> Goal of the exercise
Of the lines listed below, return exactly those that run from the line containing "Hải Phòng (19, 1669)" through the line containing "Bình Định (19, 1393)", both included.

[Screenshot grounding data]
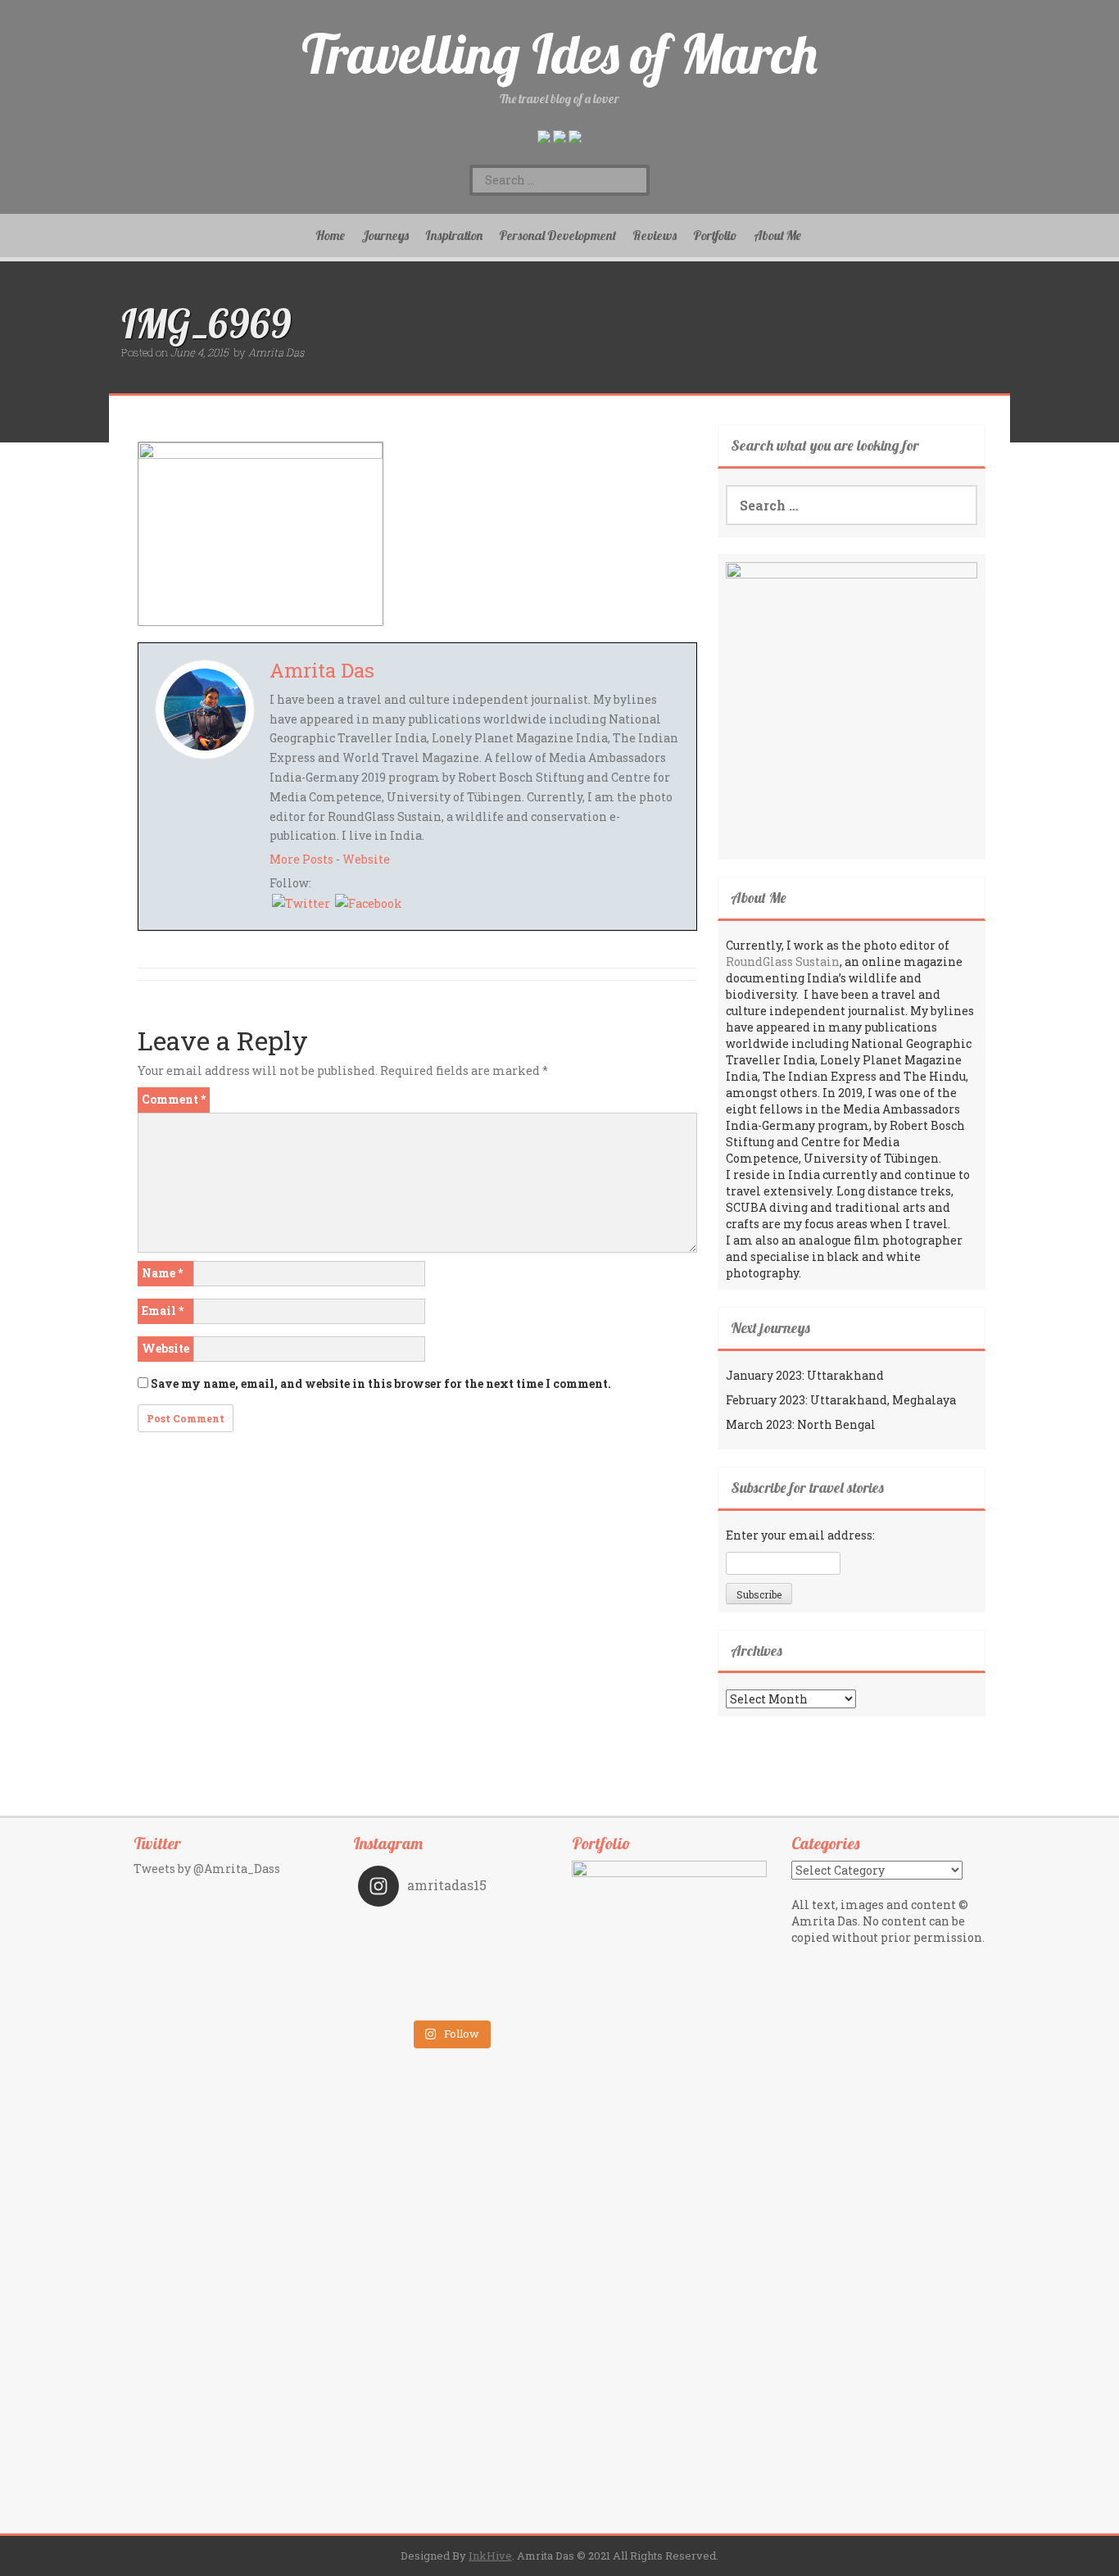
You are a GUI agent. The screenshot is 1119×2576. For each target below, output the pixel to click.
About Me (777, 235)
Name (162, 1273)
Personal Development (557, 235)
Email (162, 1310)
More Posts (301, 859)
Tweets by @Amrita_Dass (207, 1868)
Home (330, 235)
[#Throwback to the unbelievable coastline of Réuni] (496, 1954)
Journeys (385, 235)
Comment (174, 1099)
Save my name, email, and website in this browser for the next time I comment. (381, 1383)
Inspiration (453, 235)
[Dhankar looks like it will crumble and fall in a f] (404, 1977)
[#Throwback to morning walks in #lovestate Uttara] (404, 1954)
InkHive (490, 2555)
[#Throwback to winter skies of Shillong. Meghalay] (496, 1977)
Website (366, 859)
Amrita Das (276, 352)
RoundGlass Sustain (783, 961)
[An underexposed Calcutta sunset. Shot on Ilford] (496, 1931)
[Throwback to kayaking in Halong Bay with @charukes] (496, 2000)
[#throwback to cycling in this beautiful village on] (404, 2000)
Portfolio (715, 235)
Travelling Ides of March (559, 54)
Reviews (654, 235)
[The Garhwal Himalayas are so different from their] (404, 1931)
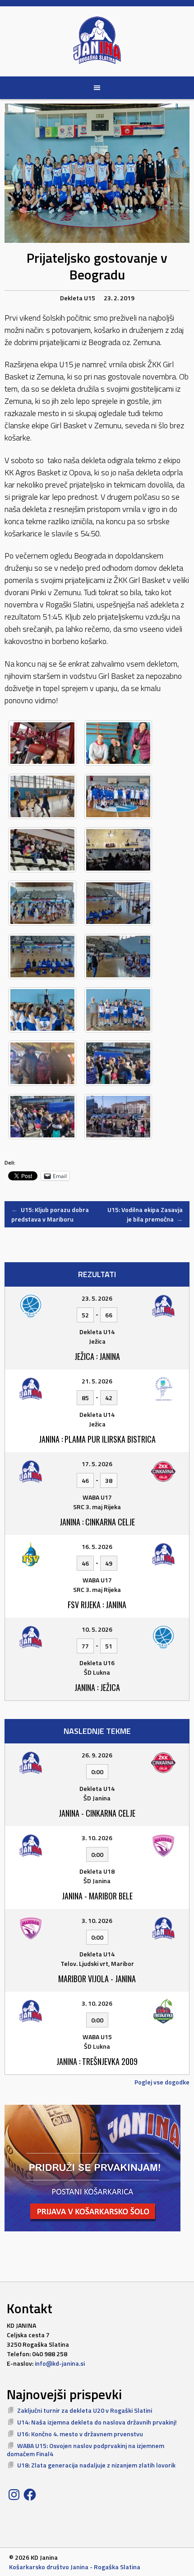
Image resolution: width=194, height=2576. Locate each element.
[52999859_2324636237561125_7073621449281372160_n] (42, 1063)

==

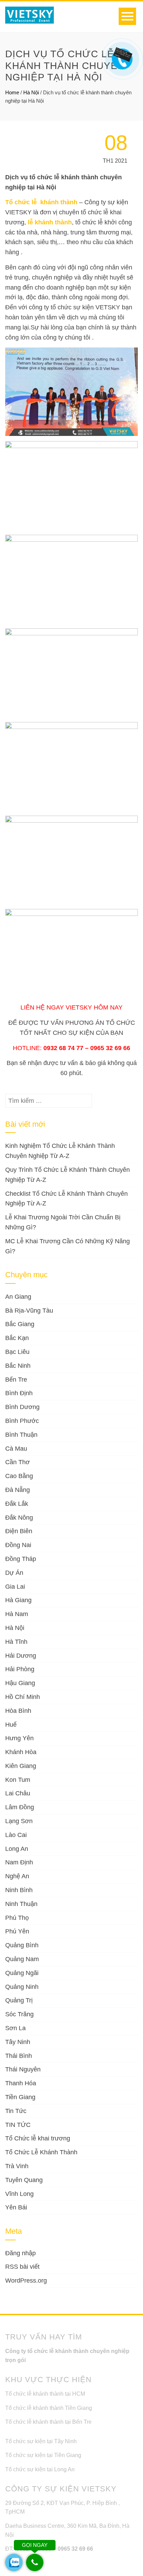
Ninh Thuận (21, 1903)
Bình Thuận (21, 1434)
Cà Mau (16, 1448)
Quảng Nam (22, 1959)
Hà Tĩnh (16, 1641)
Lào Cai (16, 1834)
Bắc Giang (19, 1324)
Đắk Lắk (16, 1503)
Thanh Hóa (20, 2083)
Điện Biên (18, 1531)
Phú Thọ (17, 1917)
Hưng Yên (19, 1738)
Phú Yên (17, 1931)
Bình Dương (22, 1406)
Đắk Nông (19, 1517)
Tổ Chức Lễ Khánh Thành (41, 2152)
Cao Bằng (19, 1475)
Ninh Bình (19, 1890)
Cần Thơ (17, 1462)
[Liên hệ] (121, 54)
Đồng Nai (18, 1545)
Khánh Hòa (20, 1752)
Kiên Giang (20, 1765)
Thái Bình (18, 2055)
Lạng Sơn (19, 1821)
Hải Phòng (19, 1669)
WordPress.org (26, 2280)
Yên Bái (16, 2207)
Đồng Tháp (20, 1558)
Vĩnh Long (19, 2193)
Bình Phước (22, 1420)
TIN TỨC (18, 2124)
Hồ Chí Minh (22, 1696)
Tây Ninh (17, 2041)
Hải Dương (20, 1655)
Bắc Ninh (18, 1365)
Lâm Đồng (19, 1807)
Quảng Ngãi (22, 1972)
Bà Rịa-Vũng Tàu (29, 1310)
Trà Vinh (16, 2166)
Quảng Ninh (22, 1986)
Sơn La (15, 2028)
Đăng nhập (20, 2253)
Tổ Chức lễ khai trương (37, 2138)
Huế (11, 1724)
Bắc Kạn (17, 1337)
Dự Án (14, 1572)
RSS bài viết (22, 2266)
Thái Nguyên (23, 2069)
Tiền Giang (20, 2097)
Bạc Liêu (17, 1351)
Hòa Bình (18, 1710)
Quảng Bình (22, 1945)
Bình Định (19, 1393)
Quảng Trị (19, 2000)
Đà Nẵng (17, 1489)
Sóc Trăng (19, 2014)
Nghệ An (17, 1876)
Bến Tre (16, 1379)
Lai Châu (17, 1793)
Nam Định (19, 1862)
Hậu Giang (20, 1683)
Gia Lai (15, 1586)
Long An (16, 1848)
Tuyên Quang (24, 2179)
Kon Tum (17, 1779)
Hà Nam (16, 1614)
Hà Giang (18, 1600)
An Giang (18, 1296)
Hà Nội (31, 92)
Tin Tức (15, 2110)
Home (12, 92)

> Solution to the exercise
Hải Phòng (19, 1669)
WordPress.org (26, 2280)
Yên Bái (16, 2207)
Đồng Tháp (20, 1558)
Vĩnh Long (19, 2193)
Bình Phước (22, 1420)
TIN TỨC (18, 2124)
Hồ Chí Minh (22, 1696)
Tây Ninh (17, 2041)
Hải Dương (20, 1655)
Bắc Ninh (18, 1365)
Lâm Đồng (19, 1807)
Quảng Ngãi (22, 1972)
Bà Rịa-Vũng Tàu (29, 1310)
Trà Vinh (16, 2166)
Quảng Ninh (22, 1986)
Sơn La (15, 2028)
Đăng nhập (20, 2253)
Tổ Chức lễ khai trương (37, 2138)
Huế (11, 1724)
Bắc Kạn (17, 1337)
Dự Án (14, 1572)
RSS bài viết (22, 2266)
Thái Nguyên (23, 2069)
Tiền Giang (20, 2097)
Bạc Liêu (17, 1351)
Hòa Bình (18, 1710)
Quảng Bình (22, 1945)
Bình Định (19, 1393)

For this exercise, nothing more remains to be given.